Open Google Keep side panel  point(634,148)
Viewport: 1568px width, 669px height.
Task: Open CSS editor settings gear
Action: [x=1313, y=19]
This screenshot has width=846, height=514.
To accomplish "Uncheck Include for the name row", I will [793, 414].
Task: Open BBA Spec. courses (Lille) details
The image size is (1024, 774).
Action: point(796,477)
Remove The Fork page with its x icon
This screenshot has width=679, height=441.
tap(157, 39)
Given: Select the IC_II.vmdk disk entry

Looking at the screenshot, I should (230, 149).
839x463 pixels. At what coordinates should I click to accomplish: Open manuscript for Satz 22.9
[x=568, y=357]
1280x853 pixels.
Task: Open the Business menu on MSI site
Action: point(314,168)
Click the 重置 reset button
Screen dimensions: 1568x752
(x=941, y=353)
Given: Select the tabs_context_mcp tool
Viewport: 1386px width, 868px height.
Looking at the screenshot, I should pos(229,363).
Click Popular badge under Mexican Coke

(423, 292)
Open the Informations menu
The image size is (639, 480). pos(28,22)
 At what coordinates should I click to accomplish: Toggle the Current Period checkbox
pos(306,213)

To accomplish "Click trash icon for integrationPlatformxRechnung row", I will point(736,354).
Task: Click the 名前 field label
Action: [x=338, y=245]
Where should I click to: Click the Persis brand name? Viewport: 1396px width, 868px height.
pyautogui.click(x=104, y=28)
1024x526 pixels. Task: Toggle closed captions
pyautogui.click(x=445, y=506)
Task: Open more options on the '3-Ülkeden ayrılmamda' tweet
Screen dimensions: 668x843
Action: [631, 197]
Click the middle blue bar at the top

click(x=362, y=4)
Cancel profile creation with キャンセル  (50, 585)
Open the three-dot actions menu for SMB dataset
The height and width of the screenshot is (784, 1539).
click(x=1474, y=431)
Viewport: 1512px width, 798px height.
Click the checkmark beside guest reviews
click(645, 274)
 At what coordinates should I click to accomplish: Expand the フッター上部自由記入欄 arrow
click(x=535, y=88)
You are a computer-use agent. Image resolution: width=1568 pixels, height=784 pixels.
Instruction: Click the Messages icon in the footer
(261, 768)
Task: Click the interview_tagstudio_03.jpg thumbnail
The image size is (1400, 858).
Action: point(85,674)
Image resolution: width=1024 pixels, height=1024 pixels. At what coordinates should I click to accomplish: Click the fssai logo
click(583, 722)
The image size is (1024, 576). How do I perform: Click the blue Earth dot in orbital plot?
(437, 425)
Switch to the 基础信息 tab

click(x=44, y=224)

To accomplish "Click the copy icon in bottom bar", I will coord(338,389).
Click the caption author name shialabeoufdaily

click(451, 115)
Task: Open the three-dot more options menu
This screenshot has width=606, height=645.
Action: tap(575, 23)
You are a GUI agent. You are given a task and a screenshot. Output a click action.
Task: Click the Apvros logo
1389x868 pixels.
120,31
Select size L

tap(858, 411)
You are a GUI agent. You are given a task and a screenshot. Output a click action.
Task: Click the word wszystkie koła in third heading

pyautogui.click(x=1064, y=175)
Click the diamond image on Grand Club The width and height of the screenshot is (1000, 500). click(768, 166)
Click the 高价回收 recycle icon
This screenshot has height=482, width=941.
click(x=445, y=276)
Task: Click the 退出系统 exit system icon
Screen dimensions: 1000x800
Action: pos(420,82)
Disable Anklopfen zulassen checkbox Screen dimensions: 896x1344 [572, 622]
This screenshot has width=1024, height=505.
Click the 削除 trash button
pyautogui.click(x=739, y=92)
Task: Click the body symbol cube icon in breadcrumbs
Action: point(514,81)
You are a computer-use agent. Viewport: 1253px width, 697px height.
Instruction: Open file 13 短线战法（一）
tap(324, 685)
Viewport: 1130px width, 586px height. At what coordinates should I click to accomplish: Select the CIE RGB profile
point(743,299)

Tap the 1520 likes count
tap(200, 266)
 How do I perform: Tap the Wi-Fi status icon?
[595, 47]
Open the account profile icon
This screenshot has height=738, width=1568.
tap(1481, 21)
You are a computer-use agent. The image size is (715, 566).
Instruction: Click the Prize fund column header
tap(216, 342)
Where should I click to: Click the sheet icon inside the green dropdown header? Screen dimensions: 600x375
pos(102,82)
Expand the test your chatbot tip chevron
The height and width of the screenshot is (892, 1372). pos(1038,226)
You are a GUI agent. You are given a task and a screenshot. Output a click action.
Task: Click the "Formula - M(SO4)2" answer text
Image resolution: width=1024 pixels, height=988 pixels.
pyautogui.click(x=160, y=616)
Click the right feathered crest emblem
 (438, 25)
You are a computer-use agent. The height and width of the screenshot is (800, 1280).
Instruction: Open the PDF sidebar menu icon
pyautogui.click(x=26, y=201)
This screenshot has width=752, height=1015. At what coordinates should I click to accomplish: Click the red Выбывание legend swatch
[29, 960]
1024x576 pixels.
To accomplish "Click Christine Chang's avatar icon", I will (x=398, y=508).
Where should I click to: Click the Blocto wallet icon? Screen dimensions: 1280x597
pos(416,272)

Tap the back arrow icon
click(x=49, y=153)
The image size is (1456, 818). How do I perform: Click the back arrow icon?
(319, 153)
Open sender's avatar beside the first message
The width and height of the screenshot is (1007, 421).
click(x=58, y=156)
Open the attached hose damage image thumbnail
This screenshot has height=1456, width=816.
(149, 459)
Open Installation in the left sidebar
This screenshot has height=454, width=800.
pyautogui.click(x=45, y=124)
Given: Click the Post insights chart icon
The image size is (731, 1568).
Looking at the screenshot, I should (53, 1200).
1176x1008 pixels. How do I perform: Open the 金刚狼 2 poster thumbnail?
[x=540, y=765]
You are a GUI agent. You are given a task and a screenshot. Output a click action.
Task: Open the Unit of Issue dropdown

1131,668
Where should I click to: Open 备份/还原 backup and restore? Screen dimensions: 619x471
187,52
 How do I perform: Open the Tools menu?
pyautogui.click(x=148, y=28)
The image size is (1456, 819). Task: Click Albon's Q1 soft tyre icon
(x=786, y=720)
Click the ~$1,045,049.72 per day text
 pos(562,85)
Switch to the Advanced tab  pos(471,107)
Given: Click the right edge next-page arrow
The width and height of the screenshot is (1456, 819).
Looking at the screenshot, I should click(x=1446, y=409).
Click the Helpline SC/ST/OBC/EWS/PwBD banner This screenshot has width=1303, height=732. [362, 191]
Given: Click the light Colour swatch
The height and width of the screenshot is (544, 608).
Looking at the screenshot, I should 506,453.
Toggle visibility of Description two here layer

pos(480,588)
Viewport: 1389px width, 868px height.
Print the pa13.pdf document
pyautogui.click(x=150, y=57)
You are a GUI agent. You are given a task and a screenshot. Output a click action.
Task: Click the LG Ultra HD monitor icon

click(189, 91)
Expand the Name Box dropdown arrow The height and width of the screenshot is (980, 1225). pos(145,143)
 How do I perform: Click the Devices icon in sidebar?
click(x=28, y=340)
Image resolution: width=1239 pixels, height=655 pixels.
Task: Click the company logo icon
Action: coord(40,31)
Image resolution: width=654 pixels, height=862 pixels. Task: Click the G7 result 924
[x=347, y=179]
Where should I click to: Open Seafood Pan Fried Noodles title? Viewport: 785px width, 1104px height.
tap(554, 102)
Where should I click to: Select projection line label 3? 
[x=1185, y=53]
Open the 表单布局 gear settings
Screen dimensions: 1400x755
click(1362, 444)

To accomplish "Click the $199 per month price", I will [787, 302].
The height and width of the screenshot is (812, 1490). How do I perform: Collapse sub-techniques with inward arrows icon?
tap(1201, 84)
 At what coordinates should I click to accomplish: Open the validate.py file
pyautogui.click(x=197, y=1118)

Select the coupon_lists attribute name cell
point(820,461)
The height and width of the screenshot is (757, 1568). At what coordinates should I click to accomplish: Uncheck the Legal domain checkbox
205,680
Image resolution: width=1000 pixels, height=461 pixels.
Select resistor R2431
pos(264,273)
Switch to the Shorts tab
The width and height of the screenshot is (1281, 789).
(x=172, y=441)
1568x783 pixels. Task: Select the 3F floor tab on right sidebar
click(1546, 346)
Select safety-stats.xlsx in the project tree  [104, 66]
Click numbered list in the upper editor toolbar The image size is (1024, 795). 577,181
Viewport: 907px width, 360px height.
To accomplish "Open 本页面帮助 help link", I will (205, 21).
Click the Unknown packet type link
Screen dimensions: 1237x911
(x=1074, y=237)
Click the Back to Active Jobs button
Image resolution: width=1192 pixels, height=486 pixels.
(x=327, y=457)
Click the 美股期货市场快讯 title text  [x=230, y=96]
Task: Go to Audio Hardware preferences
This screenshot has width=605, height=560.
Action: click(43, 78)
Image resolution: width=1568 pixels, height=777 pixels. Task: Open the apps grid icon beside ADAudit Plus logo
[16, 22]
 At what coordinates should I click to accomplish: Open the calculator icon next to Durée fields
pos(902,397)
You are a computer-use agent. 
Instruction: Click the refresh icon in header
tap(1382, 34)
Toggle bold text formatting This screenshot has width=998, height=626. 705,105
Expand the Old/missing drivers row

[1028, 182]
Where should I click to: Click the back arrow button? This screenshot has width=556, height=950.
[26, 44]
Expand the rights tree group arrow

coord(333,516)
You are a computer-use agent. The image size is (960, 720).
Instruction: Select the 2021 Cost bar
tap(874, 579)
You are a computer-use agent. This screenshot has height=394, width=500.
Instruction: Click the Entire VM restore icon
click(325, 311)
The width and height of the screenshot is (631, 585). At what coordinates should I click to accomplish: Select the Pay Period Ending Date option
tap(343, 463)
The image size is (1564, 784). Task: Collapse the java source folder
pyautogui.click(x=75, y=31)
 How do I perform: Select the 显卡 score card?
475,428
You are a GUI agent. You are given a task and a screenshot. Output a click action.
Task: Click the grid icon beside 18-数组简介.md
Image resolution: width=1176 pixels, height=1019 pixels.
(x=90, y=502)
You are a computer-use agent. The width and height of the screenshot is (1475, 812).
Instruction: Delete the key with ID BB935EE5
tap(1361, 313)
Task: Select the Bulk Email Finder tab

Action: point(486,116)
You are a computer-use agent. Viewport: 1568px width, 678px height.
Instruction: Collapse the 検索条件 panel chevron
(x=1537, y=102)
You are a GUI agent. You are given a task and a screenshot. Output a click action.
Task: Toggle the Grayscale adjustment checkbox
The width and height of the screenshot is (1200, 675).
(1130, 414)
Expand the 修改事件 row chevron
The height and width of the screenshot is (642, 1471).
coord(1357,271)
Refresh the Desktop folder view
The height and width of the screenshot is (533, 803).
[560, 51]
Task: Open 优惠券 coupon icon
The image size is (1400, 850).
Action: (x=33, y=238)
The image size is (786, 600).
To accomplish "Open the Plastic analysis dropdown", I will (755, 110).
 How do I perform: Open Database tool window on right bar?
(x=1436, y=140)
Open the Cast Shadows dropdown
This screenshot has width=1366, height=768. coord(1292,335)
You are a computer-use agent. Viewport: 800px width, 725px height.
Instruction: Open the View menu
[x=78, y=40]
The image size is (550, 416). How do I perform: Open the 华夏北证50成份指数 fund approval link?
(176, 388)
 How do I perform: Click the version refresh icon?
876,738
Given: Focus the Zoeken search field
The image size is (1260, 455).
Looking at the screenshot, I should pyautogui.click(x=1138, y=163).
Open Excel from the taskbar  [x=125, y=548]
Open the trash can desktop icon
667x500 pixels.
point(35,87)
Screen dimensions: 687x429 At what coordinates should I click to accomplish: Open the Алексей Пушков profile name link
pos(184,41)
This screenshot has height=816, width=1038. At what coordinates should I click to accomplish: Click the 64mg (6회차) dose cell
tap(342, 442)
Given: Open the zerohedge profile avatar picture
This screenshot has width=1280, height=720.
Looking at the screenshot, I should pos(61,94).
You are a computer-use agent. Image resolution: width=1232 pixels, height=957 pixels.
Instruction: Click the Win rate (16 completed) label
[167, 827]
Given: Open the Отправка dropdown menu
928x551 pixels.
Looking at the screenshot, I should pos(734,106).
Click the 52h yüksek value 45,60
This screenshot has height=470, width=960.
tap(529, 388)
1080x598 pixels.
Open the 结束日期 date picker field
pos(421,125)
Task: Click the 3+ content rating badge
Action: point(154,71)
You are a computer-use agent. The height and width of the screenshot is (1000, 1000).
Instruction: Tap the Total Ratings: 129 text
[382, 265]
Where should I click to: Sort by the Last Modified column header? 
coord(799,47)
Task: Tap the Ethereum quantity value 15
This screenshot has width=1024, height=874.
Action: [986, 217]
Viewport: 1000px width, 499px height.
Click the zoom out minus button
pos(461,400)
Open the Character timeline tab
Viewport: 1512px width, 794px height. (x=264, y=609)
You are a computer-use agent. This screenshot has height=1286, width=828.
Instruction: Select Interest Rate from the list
+--
▶ [Given problem] Output the data from the line with "You are a computer-use agent. Image resolution: width=1568" to the line with "Action: point(85,674)", copying each line verbatim.

▶ [Finished answer]
You are a computer-use agent. Image resolution: width=1568 pixels, height=784 pixels.
Instruction: Click the Messages icon in the footer
(261, 768)
Task: Click the interview_tagstudio_03.jpg thumbnail
The image size is (1400, 858).
Action: point(85,674)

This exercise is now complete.